**Data shown**
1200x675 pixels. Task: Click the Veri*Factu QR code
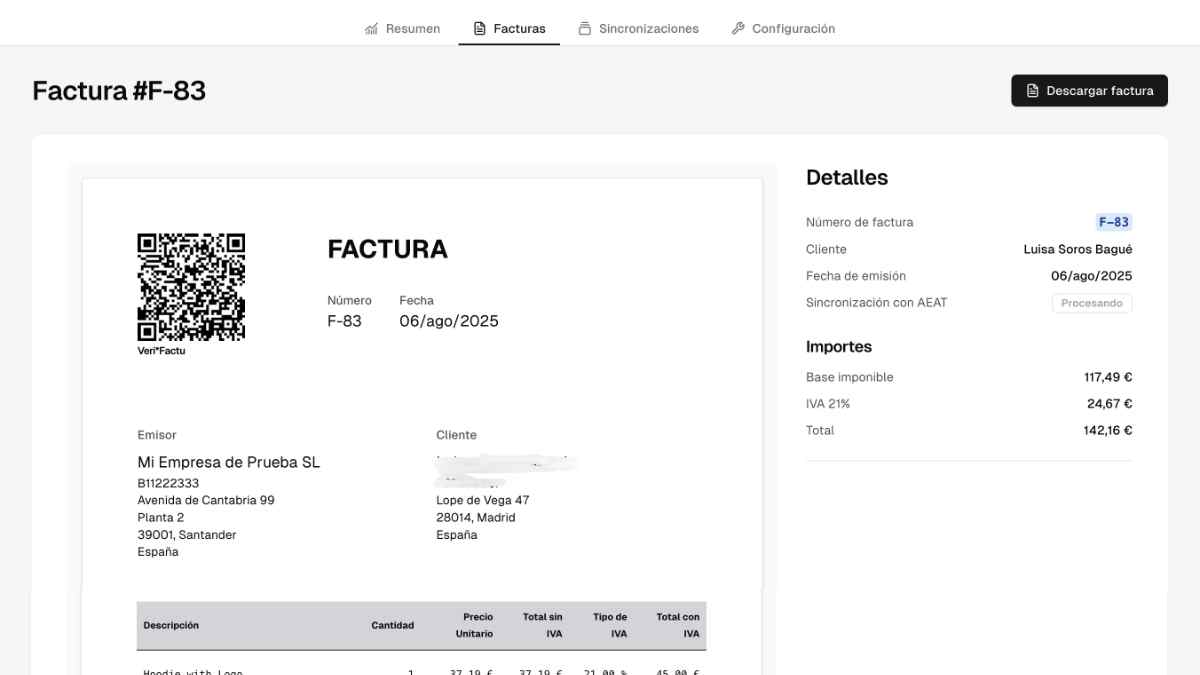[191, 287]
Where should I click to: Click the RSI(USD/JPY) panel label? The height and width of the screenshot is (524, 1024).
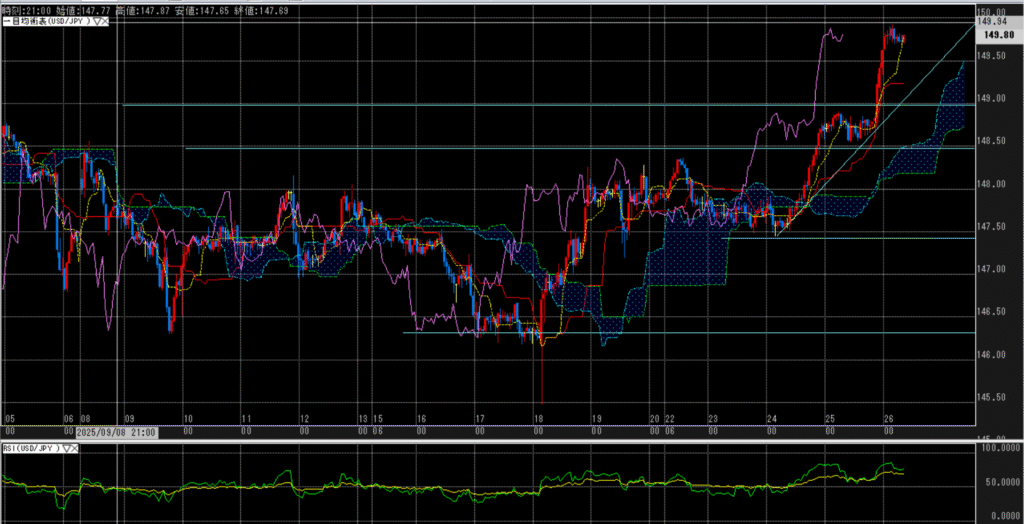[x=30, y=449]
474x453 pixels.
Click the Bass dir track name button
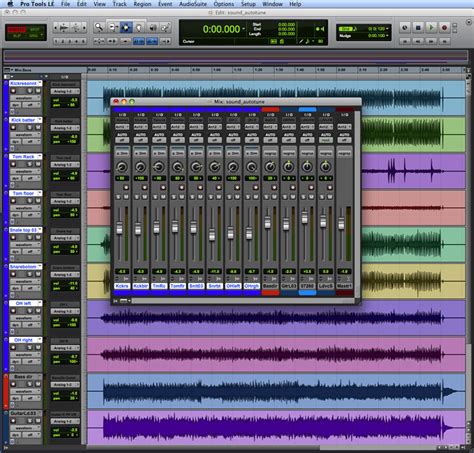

**Exercise**
Render the stretch from the line containing "474x453 pixels." through the end of the items as a Markdown table with the columns Number and Entry, one numbered row per nonblank line. Leave the pictures out.

**Completed exercise**
| Number | Entry |
|---|---|
| 1 | 474x453 pixels. |
| 2 | Click the Bass dir track name button |